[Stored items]
=-=-=-=-=

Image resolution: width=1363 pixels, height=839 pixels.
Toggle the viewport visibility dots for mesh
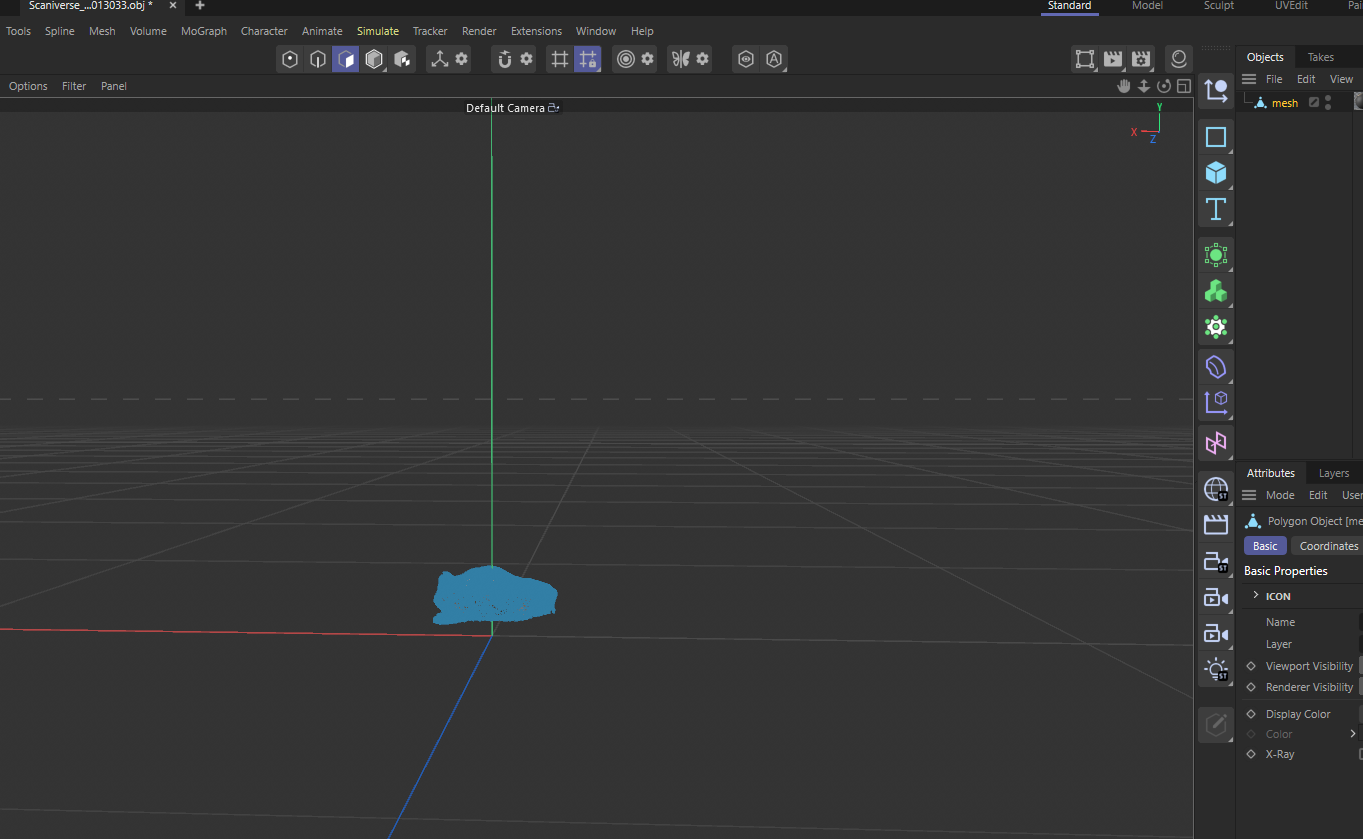(1327, 102)
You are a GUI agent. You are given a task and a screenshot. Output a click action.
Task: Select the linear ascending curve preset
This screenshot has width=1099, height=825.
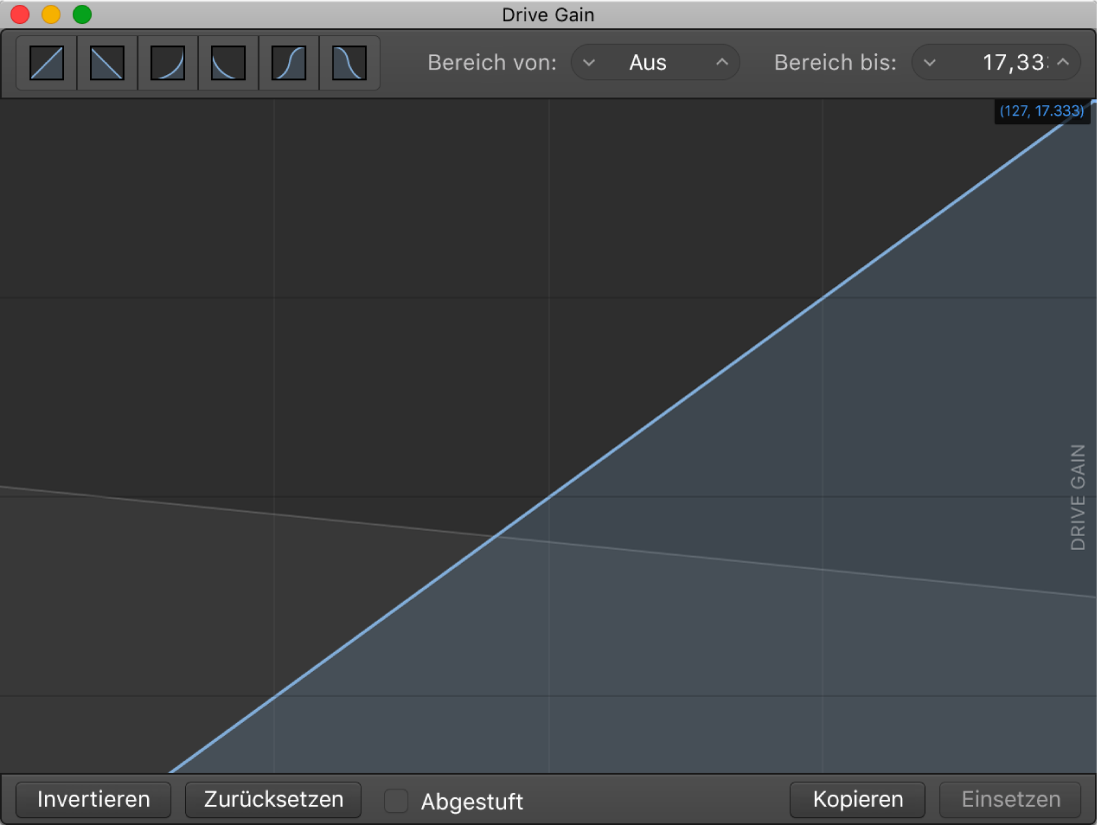pos(45,62)
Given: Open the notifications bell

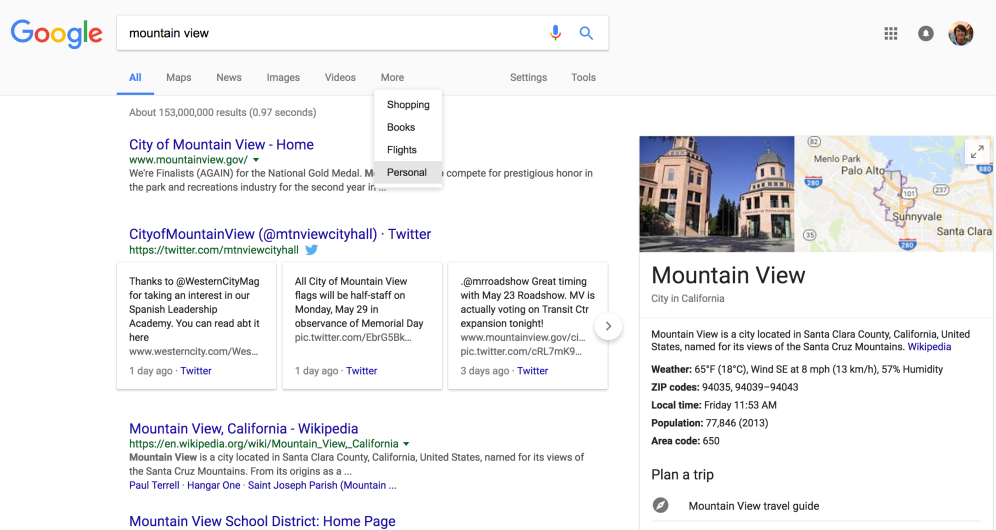Looking at the screenshot, I should tap(926, 34).
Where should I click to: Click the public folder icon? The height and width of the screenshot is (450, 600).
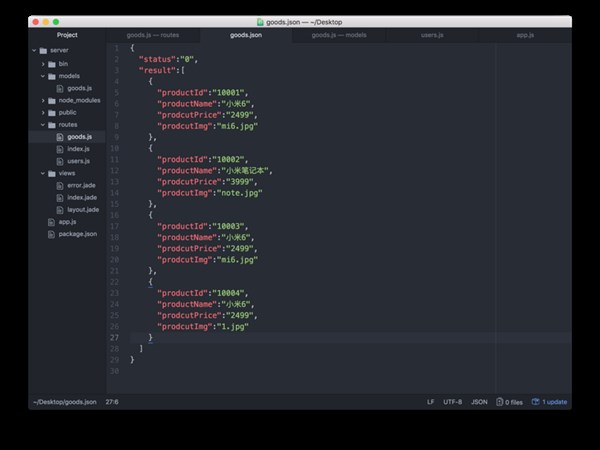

=-=-=-=-=

* Task details:
Copy exactly and only this span: the line with "Given: Open the notifications bell" through the final line of the entries, both ends included, with the pictures left out.

* Solution for this problem:
Given: Open the notifications bell

Looking at the screenshot, I should tap(926, 34).
Where should I click to: Click the public folder icon? The height and width of the screenshot is (450, 600).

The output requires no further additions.